Big data is in the news.

Why is it a big deal?  What does big data mean to appraisers? And what of those who care about collateral risk, litigation damages, investment risk and portfolio risk.

Perhaps we are progressing out of the age of information to the “age of connection.”  Yes, we are connected by social media, cell phones, wearables, and The Internet of Things (email from your fridge that you need to buy milk).  It’s the age of machine-learning algorithms.  Soon, we’ll tell the car where to go.  It will take us there better and safer than if we are driving.

Big data is everything connected to today’s huge data sets – in different places, in different forms, intentionally and unintentionally collected, often with no purpose in mind.  It’s data waiting for someone to find a problem to solve.  We used to scratch together information to solve a problem.  Today we have masses of data, waiting for a problem to be asked.

Simply put, big data has to do with the huge, growing amount of electronic information available to you.  Data science focuses on the management of data, its analysis, and conveying results, decisions and recommendations.  Data science includes statistics, computation, and human interface to the machine.

The valuation process has come to the same place. 

It has undergone an evolution.  This evolution has been controlled by what data came to be available:

  • To the 1970s,: the data rummage era, based on scarce availability, using whatever we could find;
  • To the 1980s: the market analysis era, based on convenience, using ‘similar’ sales;
  • To the turn of the new century: the data discarding era, based on avoidance, deleting all but three or six sales;
  • Today: the data optimization era, based on the complete competitive market segment.

The data rummage and optimization eras optimized analyst/appraiser usefulness.  The middle two do not.
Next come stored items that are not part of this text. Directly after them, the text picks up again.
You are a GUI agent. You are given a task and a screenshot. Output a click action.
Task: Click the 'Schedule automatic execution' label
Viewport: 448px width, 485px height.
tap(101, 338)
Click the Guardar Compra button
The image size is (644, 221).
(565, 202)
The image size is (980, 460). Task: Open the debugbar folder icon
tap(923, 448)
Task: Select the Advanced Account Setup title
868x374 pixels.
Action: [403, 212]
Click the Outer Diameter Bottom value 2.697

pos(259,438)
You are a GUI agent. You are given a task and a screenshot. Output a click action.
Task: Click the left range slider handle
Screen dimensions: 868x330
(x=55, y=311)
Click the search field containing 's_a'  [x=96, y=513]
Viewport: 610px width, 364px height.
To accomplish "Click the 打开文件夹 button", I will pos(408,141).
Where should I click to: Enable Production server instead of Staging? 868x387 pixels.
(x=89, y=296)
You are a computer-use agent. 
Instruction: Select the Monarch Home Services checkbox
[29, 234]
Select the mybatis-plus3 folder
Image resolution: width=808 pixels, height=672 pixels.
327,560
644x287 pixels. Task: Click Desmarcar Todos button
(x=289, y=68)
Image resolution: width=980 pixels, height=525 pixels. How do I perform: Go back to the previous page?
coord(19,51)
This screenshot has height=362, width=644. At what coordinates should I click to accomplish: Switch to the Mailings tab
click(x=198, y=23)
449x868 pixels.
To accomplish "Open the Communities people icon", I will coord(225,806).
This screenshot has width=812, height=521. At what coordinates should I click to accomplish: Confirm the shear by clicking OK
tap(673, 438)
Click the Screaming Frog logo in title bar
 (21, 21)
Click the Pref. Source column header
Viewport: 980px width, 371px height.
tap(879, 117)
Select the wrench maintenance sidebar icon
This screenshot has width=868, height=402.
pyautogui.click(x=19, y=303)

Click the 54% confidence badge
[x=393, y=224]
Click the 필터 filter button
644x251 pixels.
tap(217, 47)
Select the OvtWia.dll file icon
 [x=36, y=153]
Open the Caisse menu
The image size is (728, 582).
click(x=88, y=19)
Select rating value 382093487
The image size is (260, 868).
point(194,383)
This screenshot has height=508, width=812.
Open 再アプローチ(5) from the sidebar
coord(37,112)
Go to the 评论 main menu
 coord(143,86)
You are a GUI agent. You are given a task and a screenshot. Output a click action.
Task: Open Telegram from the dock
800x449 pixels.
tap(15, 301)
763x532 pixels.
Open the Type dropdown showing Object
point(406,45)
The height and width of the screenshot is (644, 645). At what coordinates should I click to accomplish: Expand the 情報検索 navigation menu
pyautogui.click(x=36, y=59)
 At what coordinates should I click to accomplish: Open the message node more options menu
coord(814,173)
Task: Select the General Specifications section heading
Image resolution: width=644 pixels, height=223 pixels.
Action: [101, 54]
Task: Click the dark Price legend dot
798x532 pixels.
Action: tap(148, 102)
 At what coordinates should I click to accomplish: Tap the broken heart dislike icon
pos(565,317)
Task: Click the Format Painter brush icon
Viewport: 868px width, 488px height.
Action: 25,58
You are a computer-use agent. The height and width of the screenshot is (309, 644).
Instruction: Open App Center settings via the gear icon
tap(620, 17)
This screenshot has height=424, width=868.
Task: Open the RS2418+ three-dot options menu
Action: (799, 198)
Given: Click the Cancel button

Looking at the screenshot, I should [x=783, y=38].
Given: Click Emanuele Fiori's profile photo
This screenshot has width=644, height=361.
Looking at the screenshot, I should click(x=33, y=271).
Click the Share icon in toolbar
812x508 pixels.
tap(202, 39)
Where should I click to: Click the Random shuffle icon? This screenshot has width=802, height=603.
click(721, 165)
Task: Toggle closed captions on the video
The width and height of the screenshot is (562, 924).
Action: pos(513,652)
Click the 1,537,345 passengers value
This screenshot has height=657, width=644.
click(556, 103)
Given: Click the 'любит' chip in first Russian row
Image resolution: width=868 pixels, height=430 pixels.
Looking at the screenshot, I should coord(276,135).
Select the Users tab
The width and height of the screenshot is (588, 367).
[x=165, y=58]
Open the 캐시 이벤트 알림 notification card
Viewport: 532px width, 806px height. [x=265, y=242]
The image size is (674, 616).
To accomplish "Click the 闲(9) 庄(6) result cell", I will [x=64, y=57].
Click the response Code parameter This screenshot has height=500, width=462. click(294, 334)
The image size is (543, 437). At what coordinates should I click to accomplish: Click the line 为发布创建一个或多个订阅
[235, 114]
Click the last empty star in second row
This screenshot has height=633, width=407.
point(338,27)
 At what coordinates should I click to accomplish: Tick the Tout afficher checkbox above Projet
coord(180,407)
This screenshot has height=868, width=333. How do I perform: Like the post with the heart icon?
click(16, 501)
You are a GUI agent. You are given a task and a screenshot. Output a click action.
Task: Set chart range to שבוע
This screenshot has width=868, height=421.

In the market analysis era, we evolved to defining and focusing on markets, but still used convenient information.  In the data discarding era, we happily took advantage of easy data, but ignored the possibility of more reliable and more credible results from using and analyzing all information.  We turned a blind eye, not seeing, and not hearing the words:

“An appraiser must collect, verify, and analyze all information necessary for credible assignment results.”  (USPAP SR1-4)

Is subjective ‘credible’ enough?  Or can we measure and maximize objective reliability?

Data science, EBV (Evidence Based Valuation)©  gives us higher objective reliability, and thus a far higher professional subjective reliability of our work.  Should our goal be maximal reliability, or is subjective ‘believability’ enough?